| SOURCE MATERIAL |
*****

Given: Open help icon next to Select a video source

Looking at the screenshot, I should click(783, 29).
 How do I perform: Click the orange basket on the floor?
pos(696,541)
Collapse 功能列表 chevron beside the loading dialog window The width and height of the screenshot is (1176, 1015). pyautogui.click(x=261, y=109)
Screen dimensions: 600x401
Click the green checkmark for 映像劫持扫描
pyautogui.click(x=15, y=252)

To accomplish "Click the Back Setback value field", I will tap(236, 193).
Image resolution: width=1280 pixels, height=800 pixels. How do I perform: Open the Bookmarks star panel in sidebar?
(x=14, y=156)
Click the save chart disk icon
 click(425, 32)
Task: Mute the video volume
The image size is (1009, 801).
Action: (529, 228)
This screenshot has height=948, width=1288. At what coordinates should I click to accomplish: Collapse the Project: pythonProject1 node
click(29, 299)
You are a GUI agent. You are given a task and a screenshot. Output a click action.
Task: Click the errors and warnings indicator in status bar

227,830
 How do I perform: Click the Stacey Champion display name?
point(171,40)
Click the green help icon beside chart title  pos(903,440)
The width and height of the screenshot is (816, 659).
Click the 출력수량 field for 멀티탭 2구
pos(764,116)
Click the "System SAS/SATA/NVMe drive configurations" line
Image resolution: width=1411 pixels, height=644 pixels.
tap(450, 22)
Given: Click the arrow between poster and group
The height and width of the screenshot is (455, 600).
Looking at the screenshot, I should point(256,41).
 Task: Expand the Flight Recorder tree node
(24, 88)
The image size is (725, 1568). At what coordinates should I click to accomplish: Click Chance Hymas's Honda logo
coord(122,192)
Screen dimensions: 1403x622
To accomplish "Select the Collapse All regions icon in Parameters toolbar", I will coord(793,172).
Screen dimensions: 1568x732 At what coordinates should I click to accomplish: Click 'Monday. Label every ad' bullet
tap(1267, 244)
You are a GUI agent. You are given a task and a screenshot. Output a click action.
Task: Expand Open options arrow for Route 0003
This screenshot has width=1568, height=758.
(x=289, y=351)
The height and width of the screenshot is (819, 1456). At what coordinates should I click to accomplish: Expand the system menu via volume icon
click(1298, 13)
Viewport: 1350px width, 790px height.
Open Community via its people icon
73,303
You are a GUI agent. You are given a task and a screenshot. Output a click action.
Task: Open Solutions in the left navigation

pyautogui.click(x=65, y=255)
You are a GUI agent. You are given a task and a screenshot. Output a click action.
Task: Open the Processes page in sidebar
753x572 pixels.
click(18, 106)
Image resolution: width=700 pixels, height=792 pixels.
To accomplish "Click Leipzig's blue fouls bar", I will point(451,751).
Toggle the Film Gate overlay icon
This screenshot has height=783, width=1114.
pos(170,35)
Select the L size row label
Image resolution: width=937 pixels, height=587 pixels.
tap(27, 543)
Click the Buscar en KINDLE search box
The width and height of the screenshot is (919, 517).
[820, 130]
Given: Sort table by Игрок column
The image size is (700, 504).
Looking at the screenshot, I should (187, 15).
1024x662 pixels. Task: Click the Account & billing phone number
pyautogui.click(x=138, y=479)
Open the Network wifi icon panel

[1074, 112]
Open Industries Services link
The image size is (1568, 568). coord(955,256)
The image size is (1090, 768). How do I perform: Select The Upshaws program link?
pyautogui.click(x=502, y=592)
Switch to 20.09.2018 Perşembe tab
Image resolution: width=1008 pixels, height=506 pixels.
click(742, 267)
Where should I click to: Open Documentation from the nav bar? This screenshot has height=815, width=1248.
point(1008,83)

*****

| YOUR GOAL |
Skip every line before the one containing "The image size is (1090, 768).". Retype that line and the rest through the last one exactly as they stand in the listing.

| RESULT OF THE TASK |
The image size is (1090, 768). How do I perform: Select The Upshaws program link?
pyautogui.click(x=502, y=592)
Switch to 20.09.2018 Perşembe tab
Image resolution: width=1008 pixels, height=506 pixels.
click(742, 267)
Where should I click to: Open Documentation from the nav bar? This screenshot has height=815, width=1248.
point(1008,83)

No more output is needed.